## THE PROBLEM
From the listing below, return every line with the string "Open" in it.

## DATASET
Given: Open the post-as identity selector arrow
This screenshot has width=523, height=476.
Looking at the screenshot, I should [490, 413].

...

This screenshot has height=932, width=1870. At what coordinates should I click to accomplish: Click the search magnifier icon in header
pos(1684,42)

* * *

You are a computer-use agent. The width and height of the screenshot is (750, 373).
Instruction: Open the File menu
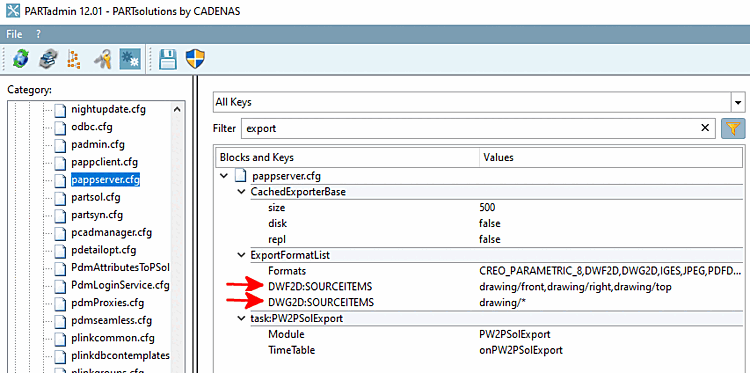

## THE COMPLETED TASK
Given: Open the post-as identity selector arrow
Instruction: Open the File menu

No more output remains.